======== Passage provided
Spring 1995. How prescient for this year’s campaign as well.

Here’s a particularly telling pull quote:

“If the social safety net is removed, a violent reaction will follow. It will no longer be enough to blame the liberals; Jews will become the prime scapegoat.”. Here’s another quote: “We are now living a moment in American history when high-tech jobs are more available, but less secure, a time when opportunity for blue-collar workers is shrinking irreversibly. Not so very subtly, right-wing ideologues are already deflecting these angers at scapegoats — the black and the poor — suggesting that the chronic unemployed, recent immigrants, and welfare mothers are destroying the moral fabric of society and, because of their supposed innate intellectual inferiority, are undermining our nation’s economic future.”

Here is another quote, again, very prescient:

“The conservatives have thrown an attack on multiculturalism into the mix to position themselves as defenders of traditional European civilization against the liberal commitment to multiculturalism. This makes most Jews uncomfortable, and even nervous. The conservative vision of American culture says to us that our Jewish heritage is outside a canon dominated by the writings of ancient Greeks and medieval and modern Christians. The rich will get richer through lowered taxes in revival of “trickle down” economics, and the sinking middle class will be told that punishing unwed mothers will satisfy their hungers. The move from crying out that liberalism and not injustice, is the enemy to shouting that the Jew, the outsider, is responsible for that injustice is a possibility that now seems nearer to the horizon.”
================
======== Source material
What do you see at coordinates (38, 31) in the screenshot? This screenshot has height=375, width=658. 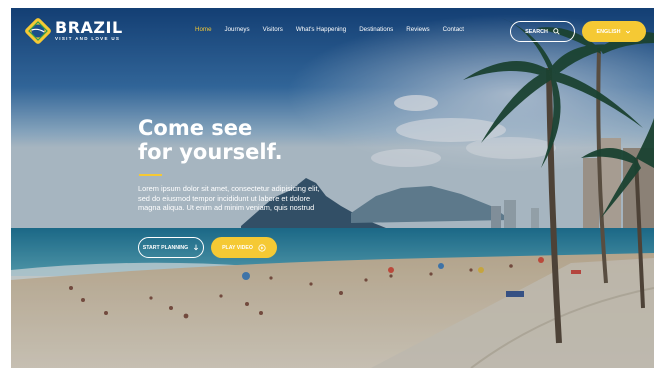 I see `brazil-flag-icon` at bounding box center [38, 31].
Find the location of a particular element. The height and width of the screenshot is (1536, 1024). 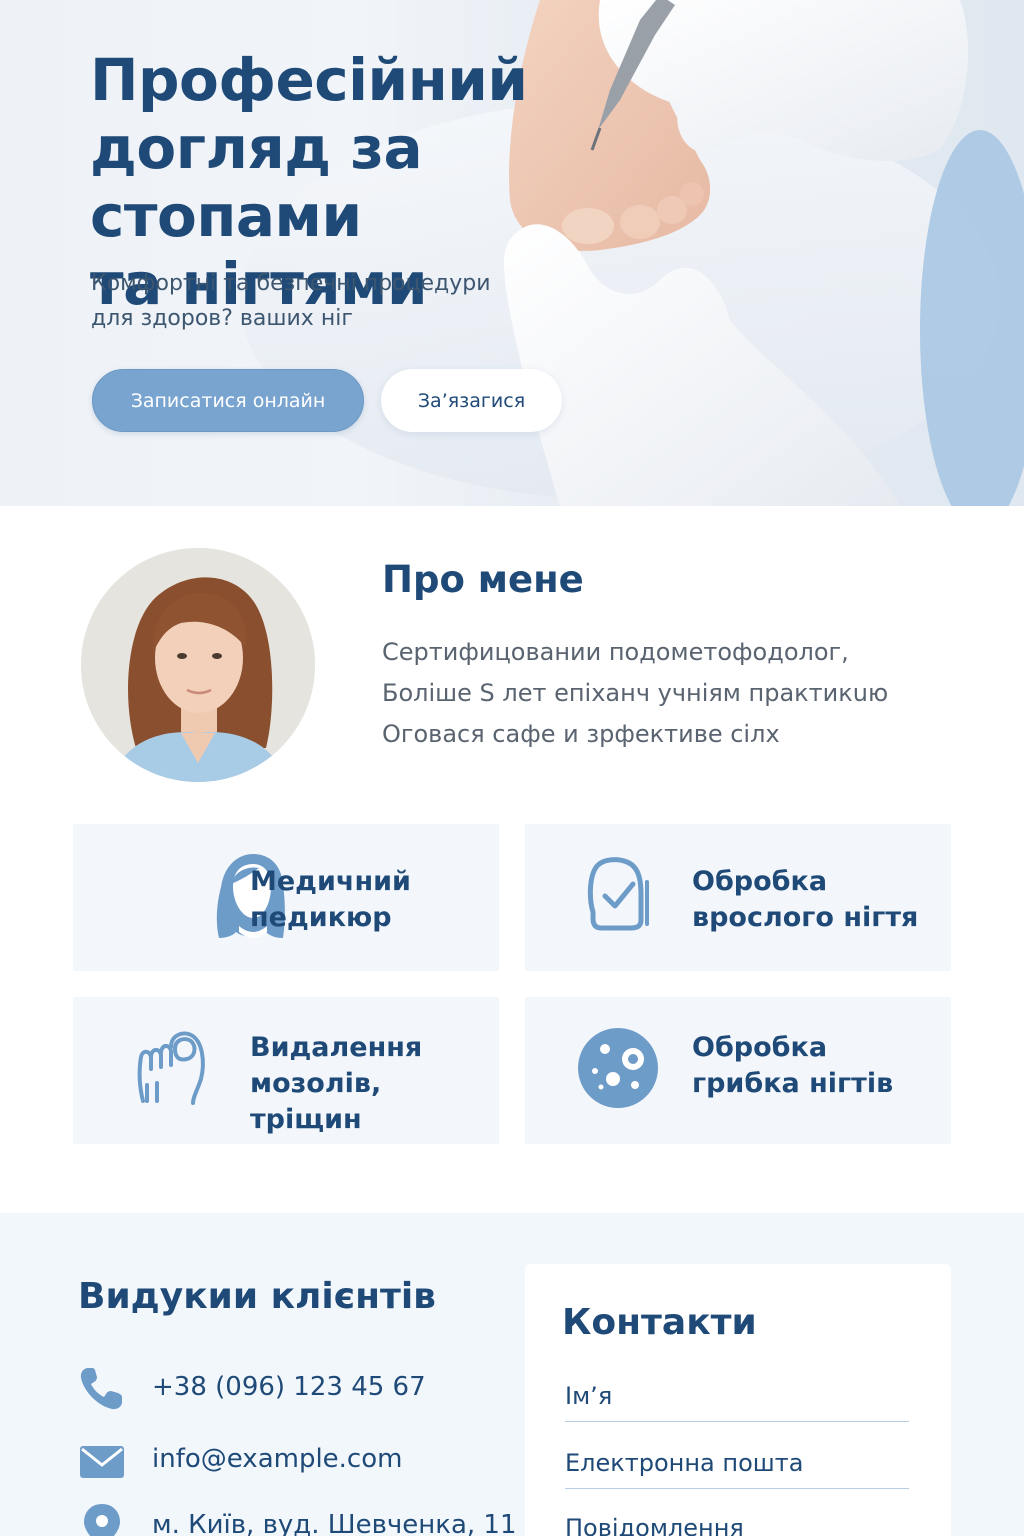

hero-subtitle-line: Комфортні та безпечні процедури is located at coordinates (291, 284).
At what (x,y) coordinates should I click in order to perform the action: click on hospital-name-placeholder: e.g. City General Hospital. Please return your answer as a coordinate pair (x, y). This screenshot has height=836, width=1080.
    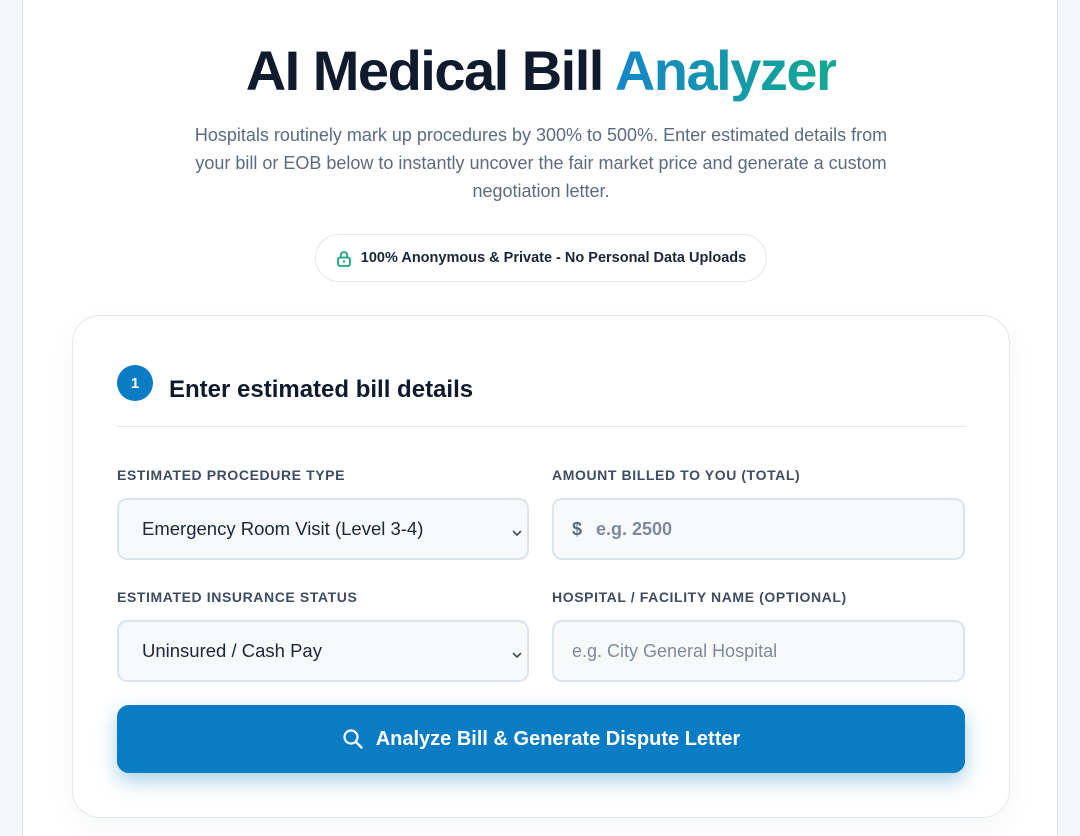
================
# What to do:
1. Please render this sentence from the passage about scapegoating into Spanish: "This makes most Jews uncomfortable, and even nervous."
2. Decide whether each statement agrees with the passage about scapegoating. Give yes or no for each, followed by the deciding words from the passage in quotation marks.
(a) One quote warns that Jews will become the prime scapegoat if the social safety net is removed.
(b) One quote describes opportunity for blue-collar workers as growing.
(c) The conservative vision is said to place the Jewish heritage inside the canon.
The data stands apart from the passage about scapegoating and is its own material.

# List of solutions:
1. Esto hace que la mayoría de los judíos se sientan incómodos, e incluso nerviosos.

2.
(a) Yes: "If the social safety net is removed, a violent reaction will follow. It will no longer be enough to blame the liberals; Jews will become the prime scapegoat."
(b) No: "a time when opportunity for blue-collar workers is shrinking irreversibly"
(c) No: "our Jewish heritage is outside a canon dominated by the writings of ancient Greeks and medieval and modern Christians"